14th Cambridge Ion Channel Forum

The Cambridge lon Channel Forum was established in 2011 by Eddy Stevens and Clare Jones as a joint initiative between Pfizer Neusentis and Medimmune.

The concept was to create an environment for industry and academic scientists working within the ion channel field in the Cambridge area to share data and ideas, ensuring all presentations and discussions were based around scientific data with little commercial focus.

The CICF is organised by AstraZeneca, Metrion Biosciences and the British Pharmacological Society.

At this event, Jim Reid will be giving a talk about Domainex's membrane protein platform: 

Enabling Membrane Protein CryoEM with Polymer Nanodiscs: A TRPML3 Case Study

Dr Jim Reid, Domainex

Multi-pass transmembrane proteins such as GPCRs, ion channels, and transporters are central regulators of cellular signalling, communication, and homeostasis. These membrane proteins account for approximately 20–30% of all proteins encoded by sequenced genomes and constitute key therapeutic targets. Despite their significance, recombinant production of stable, functional membrane proteins remains a major bottleneck. Their reliance on a native lipid bilayer environment complicates expression, purification, and structural analysis.

Amphipathic copolymers have enabled detergent-free extraction of membrane proteins into nanodisc assemblies that retain endogenous lipids, offering a more native environment than traditional detergents. Nevertheless, many membrane proteins remain recalcitrant to current polymer-nanodisc methodologies, exhibiting poor solubility, aggregation, or instability that restricts their use in biochemical and structural studies.

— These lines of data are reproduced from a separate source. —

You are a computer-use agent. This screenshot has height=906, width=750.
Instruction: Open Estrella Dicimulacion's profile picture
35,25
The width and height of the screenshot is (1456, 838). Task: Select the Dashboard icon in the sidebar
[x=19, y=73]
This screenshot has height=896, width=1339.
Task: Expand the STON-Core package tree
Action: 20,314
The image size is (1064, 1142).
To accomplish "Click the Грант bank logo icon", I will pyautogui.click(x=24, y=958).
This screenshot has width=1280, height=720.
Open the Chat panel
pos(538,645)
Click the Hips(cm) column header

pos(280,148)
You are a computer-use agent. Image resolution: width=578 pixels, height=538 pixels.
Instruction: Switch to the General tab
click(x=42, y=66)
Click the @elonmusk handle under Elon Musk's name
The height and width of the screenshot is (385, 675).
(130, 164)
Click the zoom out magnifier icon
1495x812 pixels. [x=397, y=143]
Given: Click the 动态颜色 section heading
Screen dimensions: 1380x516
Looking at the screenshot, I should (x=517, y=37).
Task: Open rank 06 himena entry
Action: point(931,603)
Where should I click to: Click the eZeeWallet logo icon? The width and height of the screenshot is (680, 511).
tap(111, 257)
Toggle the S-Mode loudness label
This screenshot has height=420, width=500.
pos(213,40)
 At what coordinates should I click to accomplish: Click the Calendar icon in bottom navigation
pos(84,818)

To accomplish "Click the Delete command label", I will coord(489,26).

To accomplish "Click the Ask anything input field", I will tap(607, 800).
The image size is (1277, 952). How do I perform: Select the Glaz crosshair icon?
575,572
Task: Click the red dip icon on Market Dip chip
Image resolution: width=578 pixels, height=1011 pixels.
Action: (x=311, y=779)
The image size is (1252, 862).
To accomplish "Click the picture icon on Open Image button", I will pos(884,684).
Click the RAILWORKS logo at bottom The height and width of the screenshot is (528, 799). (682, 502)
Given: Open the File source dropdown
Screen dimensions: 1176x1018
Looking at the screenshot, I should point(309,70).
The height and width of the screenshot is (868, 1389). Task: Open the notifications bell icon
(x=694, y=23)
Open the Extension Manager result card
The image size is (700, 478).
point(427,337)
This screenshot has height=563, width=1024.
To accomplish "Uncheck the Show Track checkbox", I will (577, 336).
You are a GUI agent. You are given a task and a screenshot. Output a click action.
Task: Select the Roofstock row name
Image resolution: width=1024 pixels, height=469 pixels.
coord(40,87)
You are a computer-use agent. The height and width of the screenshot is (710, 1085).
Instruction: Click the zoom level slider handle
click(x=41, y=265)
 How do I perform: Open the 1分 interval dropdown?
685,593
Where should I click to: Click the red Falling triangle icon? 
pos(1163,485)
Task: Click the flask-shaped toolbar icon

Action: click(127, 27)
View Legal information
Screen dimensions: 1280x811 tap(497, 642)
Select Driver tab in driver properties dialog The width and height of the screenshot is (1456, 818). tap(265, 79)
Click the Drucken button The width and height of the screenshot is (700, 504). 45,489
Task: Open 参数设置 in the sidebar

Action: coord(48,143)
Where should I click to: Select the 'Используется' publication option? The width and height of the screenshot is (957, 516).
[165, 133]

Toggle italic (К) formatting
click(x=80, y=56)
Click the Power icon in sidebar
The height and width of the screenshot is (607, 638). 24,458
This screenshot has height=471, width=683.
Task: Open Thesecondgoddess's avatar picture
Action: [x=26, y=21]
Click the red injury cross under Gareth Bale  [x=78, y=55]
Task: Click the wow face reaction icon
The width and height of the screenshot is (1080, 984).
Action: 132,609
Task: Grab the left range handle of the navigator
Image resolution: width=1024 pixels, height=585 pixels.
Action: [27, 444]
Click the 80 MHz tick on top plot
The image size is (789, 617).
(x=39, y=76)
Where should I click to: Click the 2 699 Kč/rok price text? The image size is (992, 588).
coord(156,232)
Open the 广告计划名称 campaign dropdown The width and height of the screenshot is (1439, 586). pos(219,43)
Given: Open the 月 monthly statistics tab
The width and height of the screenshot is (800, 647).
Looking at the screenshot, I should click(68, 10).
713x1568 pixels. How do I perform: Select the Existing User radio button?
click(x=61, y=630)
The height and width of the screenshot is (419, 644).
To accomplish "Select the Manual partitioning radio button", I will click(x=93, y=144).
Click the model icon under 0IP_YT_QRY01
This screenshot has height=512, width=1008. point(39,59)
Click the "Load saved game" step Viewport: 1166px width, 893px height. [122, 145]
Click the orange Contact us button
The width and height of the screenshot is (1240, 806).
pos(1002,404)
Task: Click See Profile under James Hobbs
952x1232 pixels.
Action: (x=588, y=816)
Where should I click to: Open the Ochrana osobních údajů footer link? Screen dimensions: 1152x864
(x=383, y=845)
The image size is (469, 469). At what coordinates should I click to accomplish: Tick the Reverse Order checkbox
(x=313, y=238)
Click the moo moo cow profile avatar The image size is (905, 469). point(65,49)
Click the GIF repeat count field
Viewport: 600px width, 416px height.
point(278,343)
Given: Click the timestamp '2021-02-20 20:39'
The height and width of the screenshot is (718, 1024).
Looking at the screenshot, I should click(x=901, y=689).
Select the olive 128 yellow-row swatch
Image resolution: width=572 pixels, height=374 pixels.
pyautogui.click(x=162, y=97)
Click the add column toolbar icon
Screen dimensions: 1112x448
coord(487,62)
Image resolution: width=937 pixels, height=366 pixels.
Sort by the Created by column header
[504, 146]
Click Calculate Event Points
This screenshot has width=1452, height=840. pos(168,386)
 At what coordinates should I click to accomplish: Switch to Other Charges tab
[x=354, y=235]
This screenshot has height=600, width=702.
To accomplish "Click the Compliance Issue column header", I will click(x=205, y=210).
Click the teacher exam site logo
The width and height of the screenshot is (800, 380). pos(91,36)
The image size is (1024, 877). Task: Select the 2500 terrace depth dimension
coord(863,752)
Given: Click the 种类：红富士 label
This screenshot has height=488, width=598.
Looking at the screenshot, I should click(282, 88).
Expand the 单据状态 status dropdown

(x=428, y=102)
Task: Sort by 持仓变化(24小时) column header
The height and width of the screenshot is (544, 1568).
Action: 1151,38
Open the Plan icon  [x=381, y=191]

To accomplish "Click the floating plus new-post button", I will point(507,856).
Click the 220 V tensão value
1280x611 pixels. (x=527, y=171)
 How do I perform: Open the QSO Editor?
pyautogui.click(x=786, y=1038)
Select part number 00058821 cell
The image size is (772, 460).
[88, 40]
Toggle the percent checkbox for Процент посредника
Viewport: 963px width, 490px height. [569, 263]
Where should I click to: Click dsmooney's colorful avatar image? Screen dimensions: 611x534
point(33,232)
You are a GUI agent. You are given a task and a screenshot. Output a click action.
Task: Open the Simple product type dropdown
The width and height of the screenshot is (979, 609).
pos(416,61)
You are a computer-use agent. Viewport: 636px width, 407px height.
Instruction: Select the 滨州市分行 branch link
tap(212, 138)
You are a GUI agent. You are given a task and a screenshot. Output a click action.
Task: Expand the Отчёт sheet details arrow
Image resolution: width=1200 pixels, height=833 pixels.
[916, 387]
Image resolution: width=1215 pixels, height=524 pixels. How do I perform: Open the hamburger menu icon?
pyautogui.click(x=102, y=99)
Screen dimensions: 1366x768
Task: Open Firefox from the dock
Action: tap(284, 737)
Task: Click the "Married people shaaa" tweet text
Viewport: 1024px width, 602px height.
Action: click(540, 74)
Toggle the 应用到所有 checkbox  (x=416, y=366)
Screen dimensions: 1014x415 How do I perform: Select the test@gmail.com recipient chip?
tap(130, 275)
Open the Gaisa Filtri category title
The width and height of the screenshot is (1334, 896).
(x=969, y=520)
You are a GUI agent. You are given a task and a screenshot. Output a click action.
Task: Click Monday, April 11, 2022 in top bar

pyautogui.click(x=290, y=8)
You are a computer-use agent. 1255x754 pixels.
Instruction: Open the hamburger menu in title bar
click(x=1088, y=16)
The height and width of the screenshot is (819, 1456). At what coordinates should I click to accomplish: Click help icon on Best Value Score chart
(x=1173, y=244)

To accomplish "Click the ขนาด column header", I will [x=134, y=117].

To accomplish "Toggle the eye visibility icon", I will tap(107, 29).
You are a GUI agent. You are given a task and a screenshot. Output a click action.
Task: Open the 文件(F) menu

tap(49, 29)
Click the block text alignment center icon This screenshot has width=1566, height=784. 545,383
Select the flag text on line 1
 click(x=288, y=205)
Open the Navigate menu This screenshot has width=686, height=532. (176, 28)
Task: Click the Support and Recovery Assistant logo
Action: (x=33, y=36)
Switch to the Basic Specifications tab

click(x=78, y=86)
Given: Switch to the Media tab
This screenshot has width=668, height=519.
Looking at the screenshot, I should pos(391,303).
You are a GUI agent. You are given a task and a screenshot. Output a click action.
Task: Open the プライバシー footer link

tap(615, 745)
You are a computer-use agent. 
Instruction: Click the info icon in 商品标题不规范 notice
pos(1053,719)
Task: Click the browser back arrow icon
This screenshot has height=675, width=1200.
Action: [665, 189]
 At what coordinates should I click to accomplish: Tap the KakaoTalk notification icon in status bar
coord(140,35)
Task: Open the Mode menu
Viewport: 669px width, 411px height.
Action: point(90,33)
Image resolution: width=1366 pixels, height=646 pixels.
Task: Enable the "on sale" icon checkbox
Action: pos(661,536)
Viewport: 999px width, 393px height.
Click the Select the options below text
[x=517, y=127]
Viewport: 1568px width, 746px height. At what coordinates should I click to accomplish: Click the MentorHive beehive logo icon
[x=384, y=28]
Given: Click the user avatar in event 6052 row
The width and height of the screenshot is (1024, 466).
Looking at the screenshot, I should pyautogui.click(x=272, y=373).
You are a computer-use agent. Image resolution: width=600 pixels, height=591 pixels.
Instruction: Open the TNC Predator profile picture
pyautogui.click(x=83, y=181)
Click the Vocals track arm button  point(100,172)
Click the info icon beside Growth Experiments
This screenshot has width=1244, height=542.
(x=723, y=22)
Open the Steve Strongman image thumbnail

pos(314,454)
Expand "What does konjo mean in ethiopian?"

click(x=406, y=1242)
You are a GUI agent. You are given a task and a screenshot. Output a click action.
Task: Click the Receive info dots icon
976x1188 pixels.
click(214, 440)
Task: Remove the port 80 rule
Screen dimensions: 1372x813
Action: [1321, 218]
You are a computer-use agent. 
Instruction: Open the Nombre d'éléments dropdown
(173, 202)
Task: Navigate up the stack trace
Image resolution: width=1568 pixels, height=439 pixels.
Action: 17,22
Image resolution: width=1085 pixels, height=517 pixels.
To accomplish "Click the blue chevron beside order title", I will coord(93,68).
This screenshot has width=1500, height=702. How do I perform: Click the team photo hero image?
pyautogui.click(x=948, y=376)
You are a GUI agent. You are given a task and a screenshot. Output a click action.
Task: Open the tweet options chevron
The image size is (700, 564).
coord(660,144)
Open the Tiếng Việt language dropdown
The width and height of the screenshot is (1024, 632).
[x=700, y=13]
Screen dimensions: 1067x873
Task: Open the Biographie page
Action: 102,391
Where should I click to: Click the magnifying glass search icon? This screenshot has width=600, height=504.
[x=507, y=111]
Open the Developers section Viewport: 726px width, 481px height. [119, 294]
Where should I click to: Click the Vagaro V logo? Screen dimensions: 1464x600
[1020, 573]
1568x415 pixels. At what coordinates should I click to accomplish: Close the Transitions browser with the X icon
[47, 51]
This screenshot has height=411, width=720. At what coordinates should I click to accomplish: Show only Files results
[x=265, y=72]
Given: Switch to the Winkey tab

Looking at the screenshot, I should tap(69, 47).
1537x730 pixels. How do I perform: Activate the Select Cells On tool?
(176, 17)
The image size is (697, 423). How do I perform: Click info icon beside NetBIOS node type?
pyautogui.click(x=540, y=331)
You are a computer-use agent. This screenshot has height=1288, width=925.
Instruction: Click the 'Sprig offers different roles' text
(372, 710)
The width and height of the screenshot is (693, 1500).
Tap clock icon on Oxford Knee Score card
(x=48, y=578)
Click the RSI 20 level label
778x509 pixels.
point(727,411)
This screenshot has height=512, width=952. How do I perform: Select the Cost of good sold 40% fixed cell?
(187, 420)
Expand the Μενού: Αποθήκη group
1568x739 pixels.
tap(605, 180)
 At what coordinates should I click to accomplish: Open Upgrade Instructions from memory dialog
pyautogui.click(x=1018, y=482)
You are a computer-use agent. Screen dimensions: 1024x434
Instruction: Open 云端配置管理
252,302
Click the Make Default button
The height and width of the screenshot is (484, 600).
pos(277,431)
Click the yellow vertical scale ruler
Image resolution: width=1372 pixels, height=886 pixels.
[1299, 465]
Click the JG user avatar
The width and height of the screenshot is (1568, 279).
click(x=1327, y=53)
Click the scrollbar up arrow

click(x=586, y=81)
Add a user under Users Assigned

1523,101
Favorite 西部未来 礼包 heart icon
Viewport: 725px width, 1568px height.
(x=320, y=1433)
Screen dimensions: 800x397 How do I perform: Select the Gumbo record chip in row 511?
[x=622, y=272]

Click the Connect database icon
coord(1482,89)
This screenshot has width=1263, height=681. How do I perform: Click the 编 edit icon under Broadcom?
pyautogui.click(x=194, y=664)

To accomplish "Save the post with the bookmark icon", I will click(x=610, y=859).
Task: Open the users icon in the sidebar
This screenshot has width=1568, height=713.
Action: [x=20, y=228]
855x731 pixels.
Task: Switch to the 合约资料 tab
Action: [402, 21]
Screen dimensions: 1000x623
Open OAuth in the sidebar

Here, we describe a novel, compact fusion tag that substantially improves the behaviour of diverse multi-pass membrane proteins within polymer nanodiscs. Across multiple targets, the tag enhances recombinant yield and confers improved solubility and stability while reducing aggregation. These improvements facilitate higher concentrations suited to downstream biophysical and structural workflows. Applying this approach, we report the first detergent‑free cryo‑electron microscopy structure of the ion channel TrpML3, establishing a route to stabilizing challenging membrane proteins without detergents.